> [Problem details]
Recast the part of the rows that opens with the line containing "Select the When an agent calls the flow title" and runs through the end of the rows as a Markdown table with two columns, No. and Line. Number each line in order and leave out blank lines.

> [Data shown]

----------

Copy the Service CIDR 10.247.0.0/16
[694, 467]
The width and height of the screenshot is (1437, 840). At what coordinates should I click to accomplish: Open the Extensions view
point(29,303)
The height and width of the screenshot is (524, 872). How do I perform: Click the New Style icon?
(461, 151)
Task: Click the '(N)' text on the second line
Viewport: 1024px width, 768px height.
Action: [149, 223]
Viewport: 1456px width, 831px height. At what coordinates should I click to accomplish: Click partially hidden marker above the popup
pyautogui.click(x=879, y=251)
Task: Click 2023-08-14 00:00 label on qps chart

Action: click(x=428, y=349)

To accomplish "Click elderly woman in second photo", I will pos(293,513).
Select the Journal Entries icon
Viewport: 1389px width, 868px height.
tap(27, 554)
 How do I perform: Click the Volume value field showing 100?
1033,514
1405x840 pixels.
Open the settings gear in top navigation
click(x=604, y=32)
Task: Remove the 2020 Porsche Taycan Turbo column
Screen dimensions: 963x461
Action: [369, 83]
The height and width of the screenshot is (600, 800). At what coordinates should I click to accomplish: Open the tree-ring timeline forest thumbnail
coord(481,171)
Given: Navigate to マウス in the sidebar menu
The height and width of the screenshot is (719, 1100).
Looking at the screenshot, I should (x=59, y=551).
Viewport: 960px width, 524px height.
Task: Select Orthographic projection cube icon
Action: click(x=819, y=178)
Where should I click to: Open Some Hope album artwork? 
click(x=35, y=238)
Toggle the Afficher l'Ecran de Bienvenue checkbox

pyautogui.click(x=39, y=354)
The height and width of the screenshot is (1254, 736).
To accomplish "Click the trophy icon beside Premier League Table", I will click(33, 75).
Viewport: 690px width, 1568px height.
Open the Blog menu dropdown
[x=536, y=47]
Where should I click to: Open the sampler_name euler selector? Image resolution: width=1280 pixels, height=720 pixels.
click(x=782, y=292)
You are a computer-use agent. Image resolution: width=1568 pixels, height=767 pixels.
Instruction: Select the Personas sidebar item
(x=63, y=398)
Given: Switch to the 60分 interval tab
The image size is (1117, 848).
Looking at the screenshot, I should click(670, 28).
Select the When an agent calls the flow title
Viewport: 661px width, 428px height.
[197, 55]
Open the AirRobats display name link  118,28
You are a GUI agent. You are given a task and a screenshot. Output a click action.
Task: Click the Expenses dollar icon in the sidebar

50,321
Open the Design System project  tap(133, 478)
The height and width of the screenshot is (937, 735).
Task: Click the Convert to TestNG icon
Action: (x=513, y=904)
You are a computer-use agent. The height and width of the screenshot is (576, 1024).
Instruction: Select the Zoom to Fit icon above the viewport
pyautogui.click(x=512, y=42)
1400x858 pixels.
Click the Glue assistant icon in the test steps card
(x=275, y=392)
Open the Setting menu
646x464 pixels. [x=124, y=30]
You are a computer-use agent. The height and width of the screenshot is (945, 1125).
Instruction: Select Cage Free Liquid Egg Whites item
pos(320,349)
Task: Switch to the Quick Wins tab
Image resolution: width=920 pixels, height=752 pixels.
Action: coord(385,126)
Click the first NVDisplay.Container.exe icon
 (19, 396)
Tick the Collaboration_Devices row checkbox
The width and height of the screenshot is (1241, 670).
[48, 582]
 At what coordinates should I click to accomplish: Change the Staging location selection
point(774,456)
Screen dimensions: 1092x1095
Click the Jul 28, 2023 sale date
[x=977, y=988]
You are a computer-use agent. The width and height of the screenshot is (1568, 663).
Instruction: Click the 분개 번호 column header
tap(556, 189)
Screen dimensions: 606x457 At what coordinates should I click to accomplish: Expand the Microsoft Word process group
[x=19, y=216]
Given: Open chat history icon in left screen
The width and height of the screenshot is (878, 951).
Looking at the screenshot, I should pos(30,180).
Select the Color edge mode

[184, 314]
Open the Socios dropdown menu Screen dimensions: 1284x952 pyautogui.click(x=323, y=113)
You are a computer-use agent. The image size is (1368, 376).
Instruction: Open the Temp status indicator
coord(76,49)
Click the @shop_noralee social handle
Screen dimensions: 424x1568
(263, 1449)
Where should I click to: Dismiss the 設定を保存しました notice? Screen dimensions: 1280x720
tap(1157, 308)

----------

> [Completed exercise]
| No. | Line |
|---|---|
| 1 | Select the When an agent calls the flow title |
| 2 | Viewport: 661px width, 428px height. |
| 3 | [197, 55] |
| 4 | Open the AirRobats display name link  118,28 |
| 5 | You are a GUI agent. You are given a task and a screenshot. Output a click action. |
| 6 | Task: Click the Expenses dollar icon in the sidebar |
| 7 | 50,321 |
| 8 | Open the Design System project  tap(133, 478) |
| 9 | The height and width of the screenshot is (937, 735). |
| 10 | Task: Click the Convert to TestNG icon |
| 11 | Action: (x=513, y=904) |
| 12 | You are a computer-use agent. The height and width of the screenshot is (576, 1024). |
| 13 | Instruction: Select the Zoom to Fit icon above the viewport |
| 14 | pyautogui.click(x=512, y=42) |
| 15 | 1400x858 pixels. |
| 16 | Click the Glue assistant icon in the test steps card |
| 17 | (x=275, y=392) |
| 18 | Open the Setting menu |
| 19 | 646x464 pixels. [x=124, y=30] |
| 20 | You are a computer-use agent. The height and width of the screenshot is (945, 1125). |
| 21 | Instruction: Select Cage Free Liquid Egg Whites item |
| 22 | pos(320,349) |
| 23 | Task: Switch to the Quick Wins tab |
| 24 | Image resolution: width=920 pixels, height=752 pixels. |
| 25 | Action: coord(385,126) |
| 26 | Click the first NVDisplay.Container.exe icon |
| 27 |  (19, 396) |
| 28 | Tick the Collaboration_Devices row checkbox |
| 29 | The width and height of the screenshot is (1241, 670). |
| 30 | [48, 582] |
| 31 |  At what coordinates should I click to accomplish: Change the Staging location selection |
| 32 | point(774,456) |
| 33 | Screen dimensions: 1092x1095 |
| 34 | Click the Jul 28, 2023 sale date |
| 35 | [x=977, y=988] |
| 36 | You are a computer-use agent. The width and height of the screenshot is (1568, 663). |
| 37 | Instruction: Click the 분개 번호 column header |
| 38 | tap(556, 189) |
| 39 | Screen dimensions: 606x457 At what coordinates should I click to accomplish: Expand the Microsoft Word process group |
| 40 | [x=19, y=216] |
| 41 | Given: Open chat history icon in left screen |
| 42 | The width and height of the screenshot is (878, 951). |
| 43 | Looking at the screenshot, I should pos(30,180). |
| 44 | Select the Color edge mode |
| 45 | [184, 314] |
| 46 | Open the Socios dropdown menu Screen dimensions: 1284x952 pyautogui.click(x=323, y=113) |
| 47 | You are a computer-use agent. The image size is (1368, 376). |
| 48 | Instruction: Open the Temp status indicator |
| 49 | coord(76,49) |
| 50 | Click the @shop_noralee social handle |
| 51 | Screen dimensions: 424x1568 |
| 52 | (263, 1449) |
| 53 | Where should I click to: Dismiss the 設定を保存しました notice? Screen dimensions: 1280x720 |
| 54 | tap(1157, 308) |